(Stored data entries)
**********

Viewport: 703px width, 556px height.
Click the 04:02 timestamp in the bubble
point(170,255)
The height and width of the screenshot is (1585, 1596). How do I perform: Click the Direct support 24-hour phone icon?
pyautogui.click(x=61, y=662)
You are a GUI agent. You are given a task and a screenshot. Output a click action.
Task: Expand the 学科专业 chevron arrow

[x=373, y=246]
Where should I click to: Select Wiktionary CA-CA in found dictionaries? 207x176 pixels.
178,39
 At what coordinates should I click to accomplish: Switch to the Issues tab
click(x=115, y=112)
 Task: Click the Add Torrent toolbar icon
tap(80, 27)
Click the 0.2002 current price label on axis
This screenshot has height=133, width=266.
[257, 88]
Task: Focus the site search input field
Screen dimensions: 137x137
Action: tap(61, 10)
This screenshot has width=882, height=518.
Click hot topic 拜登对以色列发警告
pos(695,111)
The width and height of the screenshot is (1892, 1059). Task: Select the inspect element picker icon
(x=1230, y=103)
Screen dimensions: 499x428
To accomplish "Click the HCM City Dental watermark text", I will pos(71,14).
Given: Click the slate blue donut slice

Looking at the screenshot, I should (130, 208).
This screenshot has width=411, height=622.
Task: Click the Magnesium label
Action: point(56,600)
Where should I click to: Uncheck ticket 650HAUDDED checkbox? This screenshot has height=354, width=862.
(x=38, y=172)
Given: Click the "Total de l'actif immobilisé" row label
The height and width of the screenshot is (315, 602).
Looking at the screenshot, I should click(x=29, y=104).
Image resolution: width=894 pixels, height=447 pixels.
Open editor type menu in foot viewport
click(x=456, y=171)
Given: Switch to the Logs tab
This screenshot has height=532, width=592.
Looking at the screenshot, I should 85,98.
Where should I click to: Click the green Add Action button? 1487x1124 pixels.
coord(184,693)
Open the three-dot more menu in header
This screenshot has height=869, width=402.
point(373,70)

**********

# WHAT THE TASK ASKS
Repeat the entries. Keep each one exactly as written.

# ANSWER BELOW
Viewport: 703px width, 556px height.
Click the 04:02 timestamp in the bubble
point(170,255)
The height and width of the screenshot is (1585, 1596). How do I perform: Click the Direct support 24-hour phone icon?
pyautogui.click(x=61, y=662)
You are a GUI agent. You are given a task and a screenshot. Output a click action.
Task: Expand the 学科专业 chevron arrow

[x=373, y=246]
Where should I click to: Select Wiktionary CA-CA in found dictionaries? 207x176 pixels.
178,39
 At what coordinates should I click to accomplish: Switch to the Issues tab
click(x=115, y=112)
 Task: Click the Add Torrent toolbar icon
tap(80, 27)
Click the 0.2002 current price label on axis
This screenshot has height=133, width=266.
[257, 88]
Task: Focus the site search input field
Screen dimensions: 137x137
Action: tap(61, 10)
This screenshot has width=882, height=518.
Click hot topic 拜登对以色列发警告
pos(695,111)
The width and height of the screenshot is (1892, 1059). Task: Select the inspect element picker icon
(x=1230, y=103)
Screen dimensions: 499x428
To accomplish "Click the HCM City Dental watermark text", I will pos(71,14).
Given: Click the slate blue donut slice

Looking at the screenshot, I should (130, 208).
This screenshot has width=411, height=622.
Task: Click the Magnesium label
Action: point(56,600)
Where should I click to: Uncheck ticket 650HAUDDED checkbox? This screenshot has height=354, width=862.
(x=38, y=172)
Given: Click the "Total de l'actif immobilisé" row label
The height and width of the screenshot is (315, 602).
Looking at the screenshot, I should click(x=29, y=104).
Image resolution: width=894 pixels, height=447 pixels.
Open editor type menu in foot viewport
click(x=456, y=171)
Given: Switch to the Logs tab
This screenshot has height=532, width=592.
Looking at the screenshot, I should 85,98.
Where should I click to: Click the green Add Action button? 1487x1124 pixels.
coord(184,693)
Open the three-dot more menu in header
This screenshot has height=869, width=402.
point(373,70)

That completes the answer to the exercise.